Juan-Juanlar’ın işkencesini dinlemek bile acı vericidir: Önce esirin başını, bir tane bile saç bırakmamacasına tamamen tıraş etmektedirler. Hemen o anda bir deve kesmekte, devenin derisinin en kalın yeri olan boynundan parçalar keserek, kanlı kanlı, esirin tıraşlı başına sımsıkı sarmaktadırlar. Aytmatov bu deri başlığı, bugün yüzme sporunda kafaya takılan kauçuk başlığa benzetmektedir. Bu işkenceye maruz kalan esir bazen acılar içinde kıvranarak ölmektedir, ölmeyenlerin boynuna, kafasını yerlere sürtmesin diye bir boyunduruk takılmaktadır. Bu haliyle esiri götürüp, çığlıklarının da duyulmayacağı ıssız bir yere, elleri kolları bağlı, aç ve susuz, kızgın güneşin altında günlerce bırakmaktadırlar. Tabi güneşte kavrulan deri kurudukça, kafayı bir mengene gibi sıkmakta, işkence dayanılmaz hale gelmektedir. Fakat işkenceyi asıl dayanılmaz yapan sadece bu değildir. Kafadaki saçlar bir taraftan uzamaya çalışmaktadır. Fakat dışarıya doğru büyüyemediği için, kafa derisinin içine doğru büyümeye çalışmaktadır. Sonunda esir, aklını yitirmekte, hafızası iyice sıfırlanmaktadır. Adeta, içine saman doldurulmuş bir post haline gelmektedir. İşkencenin beşinci günü Juan-Juanlar gelip sağ kalan esirleri almakta, boynundaki engeli çıkartmakta, kendisine yiyecek içecek vermektedirler. Böylece köle, beden gücünü yeniden toplayıp kendine gelmektedir. Fakat bundan böyle o normal bir insan değildir, o artık bir mankurttur! Böyle bir mankurt köle pazarlarında, güçlü-kuvvetli 10 esirin fiyatına satılabilmektedir. Eğer aralarındaki bir savaşta bir mankurt öldürülürse, Juan-Juanlar karşılık olarak, hür bir insanın bedelinin üç katını almaktadırlar. Bir mankurtu, ailesinden birileri gerek kaçırmak, gerekse fidye vermek suretiyle v.b. geri almak istemezmiş. Çünkü o artık aileden biri değildir, bilakis zararlı biri olmuştur. Hafızası iyice boşaltılan mankurt, babasını, soyunu-sopunu, çocukluğunu v.s. asla hatırlamamakta, hatta insan olduğunu bile bilmemektedir. Yani ağzı var, dili yok. Efendisine mutlak surette itaat eden, gayet evcil bir hayvana benzemektedir. Kaçmayı bilmediği için böyle bir riski de yoktur mankurtun... Sadece karnının acıktığını hissetmekte o kadar... Efendisinin emir ve komutlarına bir köpek sadakatiyle bağlıdır. Mankurtlaşan köleler, en kötü ve en zor işleri gık demeden yapmaktadırlar. Ölmeyecek kadar yiyecek, donmayacak kadar giysi vermek yeterlidir onlar için.”
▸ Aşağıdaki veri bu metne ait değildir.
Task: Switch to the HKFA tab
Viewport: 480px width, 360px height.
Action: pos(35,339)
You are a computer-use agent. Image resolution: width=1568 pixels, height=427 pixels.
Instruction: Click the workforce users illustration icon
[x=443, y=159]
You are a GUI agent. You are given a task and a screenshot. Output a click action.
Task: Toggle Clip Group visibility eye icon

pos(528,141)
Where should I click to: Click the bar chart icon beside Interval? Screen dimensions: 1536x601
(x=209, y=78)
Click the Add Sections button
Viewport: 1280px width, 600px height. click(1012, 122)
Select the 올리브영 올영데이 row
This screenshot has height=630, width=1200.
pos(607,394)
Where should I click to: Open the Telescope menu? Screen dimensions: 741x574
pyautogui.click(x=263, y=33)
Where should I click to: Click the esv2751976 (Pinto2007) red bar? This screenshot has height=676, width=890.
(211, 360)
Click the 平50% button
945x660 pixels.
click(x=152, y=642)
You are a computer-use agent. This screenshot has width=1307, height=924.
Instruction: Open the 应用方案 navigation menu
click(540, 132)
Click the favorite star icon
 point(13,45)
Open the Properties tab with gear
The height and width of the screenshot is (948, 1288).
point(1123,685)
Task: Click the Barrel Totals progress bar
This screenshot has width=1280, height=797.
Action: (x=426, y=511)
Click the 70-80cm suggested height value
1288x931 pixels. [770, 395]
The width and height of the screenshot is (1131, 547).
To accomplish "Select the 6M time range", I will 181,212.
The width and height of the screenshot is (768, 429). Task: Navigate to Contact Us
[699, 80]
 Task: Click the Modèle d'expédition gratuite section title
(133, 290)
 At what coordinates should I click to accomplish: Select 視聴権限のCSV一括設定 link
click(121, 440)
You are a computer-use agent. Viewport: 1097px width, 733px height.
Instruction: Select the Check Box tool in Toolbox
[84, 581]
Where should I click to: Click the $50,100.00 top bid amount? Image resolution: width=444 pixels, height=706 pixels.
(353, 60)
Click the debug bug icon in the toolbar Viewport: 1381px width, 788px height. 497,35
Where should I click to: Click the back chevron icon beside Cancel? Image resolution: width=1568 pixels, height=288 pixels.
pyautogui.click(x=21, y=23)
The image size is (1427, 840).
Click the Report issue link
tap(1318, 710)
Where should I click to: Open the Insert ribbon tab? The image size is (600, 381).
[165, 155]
İnancımıza göre özgürce yaşamamızı istemeyenlere; tam olarak, düşünmeyen, görmeyen, işitmeyen, hissetmeyen, akletmeyen, aklını efendilerine emanet etmiş, körü körüne taklit eden, fıtratına aykırı yaşayan insanlar gerekmektedir.
Günümüzün zorbaları insanlarımızın başına deve boynu derisi geçirerek işkence etmek ve kontrol altına almak yerine farklı yöntemler geliştirmişlerdir.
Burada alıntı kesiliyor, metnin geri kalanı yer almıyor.